Ellenton was a town that was located on the border between Barnwell County and Aiken County, South Carolina, United States. Settled around 1870, it was the site in September 1876 of a violent attack against blacks over several days by white militia, resulting in the death of at least 35 blacks and likely as many as 100, part of efforts to intimidate blacks by violence prior to the fall elections to suppress their voting.
In 1950 the town was acquired by the U.S. Atomic Energy Commission as part of a site for development of the Savannah River Plant, a nuclear plant. All the residences and businesses were acquired, and a new town, New Ellenton, was built. The plant was located between the current CSX railroad and the current SC Highway 125, Upper Three Runs Creek, and Four Mile Branch. SC Highway 125 was U.S. Highway 278 in the 1950s.
The settlement began with the construction of the Port Royal and Augusta Railroad, which was later renamed the Charleston and Western Carolina Railway. It was taken over by CSX Transportation. It ran through the plantation of Robert Jefferson Dunbar. Part of his land was for the railroad right-of-way, the train station, and town.
Oral tradition of the town tells that Stephen Caldwell Millet, the superintendent of the railroad construction and president of the railroad, boarded with the Dunbar family. He was so struck with the beauty of Ellen Dunbar, the nine-year-old daughter of the Dunbars, that he asked his company to name the station "Ellen's Town." In a note to the O'Berry book, the Savannah River Archeological Research Program indicates that in 1870, when this was supposed to have taken place, Mary Ellen Dunbar was twenty-two years old.

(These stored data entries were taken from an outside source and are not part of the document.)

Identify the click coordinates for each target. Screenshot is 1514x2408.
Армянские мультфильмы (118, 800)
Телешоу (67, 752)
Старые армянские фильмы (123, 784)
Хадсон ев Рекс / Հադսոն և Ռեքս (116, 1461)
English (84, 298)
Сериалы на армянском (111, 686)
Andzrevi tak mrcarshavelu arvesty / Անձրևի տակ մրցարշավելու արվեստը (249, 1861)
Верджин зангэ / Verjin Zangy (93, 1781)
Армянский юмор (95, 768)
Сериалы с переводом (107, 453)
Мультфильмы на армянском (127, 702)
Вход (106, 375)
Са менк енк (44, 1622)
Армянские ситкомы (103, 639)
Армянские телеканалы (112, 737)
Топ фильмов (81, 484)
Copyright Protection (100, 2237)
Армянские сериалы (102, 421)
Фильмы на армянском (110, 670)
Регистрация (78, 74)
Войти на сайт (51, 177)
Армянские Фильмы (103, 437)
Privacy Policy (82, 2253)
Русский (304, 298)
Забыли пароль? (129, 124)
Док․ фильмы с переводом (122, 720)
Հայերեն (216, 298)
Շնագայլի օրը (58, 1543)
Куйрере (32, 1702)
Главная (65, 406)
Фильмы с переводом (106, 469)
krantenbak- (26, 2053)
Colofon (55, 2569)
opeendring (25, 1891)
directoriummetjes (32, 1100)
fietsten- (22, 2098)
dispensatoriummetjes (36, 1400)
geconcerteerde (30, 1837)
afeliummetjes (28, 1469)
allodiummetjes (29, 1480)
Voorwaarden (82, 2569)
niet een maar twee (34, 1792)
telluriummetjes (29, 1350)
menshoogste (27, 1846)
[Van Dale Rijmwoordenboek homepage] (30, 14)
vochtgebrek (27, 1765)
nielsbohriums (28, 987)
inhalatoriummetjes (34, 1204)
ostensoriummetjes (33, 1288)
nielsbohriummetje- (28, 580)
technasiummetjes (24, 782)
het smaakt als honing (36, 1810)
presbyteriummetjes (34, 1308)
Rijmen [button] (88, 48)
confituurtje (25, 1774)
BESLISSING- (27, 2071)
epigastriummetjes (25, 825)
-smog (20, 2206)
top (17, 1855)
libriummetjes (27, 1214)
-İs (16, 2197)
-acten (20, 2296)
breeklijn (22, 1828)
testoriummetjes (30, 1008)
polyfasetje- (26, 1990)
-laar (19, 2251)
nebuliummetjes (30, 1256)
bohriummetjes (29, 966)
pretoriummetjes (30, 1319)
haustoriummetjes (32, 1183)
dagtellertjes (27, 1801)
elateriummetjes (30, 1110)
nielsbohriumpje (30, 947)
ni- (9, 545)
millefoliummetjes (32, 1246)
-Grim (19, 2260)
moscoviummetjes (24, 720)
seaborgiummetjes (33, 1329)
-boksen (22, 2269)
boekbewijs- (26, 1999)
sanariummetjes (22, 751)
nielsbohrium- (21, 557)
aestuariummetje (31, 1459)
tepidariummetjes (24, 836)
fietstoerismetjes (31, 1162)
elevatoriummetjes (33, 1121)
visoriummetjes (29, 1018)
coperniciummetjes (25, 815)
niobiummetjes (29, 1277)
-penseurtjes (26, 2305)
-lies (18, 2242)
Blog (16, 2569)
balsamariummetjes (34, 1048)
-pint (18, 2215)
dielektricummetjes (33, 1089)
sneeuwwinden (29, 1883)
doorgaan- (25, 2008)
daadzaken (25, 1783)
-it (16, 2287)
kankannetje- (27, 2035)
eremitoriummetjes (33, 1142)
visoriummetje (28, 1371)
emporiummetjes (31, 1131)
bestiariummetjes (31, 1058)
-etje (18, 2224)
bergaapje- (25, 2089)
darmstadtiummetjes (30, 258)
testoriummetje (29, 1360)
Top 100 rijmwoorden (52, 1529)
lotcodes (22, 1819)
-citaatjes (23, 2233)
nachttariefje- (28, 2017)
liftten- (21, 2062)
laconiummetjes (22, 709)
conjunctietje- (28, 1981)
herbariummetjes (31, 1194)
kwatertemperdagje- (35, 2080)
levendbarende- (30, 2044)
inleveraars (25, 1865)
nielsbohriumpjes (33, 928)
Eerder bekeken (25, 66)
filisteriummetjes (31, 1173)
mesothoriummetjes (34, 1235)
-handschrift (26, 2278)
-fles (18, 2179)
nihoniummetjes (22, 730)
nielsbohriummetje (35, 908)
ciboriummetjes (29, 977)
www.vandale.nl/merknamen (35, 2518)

Aiken County was established in 1871 during the Reconstruction era. In 1875 its population of adult white males was 2494 and that of adult black males was about 1,000 more. In their drive to take back political and social power in the state, white Democrats used intimidation and outright violence in the following years to discourage freedmen from voting. During the election of 1876 at the end of Reconstruction, several armed conflicts took place in Aiken County and nearby areas of South Carolina prior to the election. The Piedmont, with counties split narrowly between the races, broke out into violence, as had happened at previous elections. White paramilitary groups, related to the thousands of men in rifle clubs, formed chapters of Red Shirts and worked to disrupt black Republican organizing, voting and other political activities.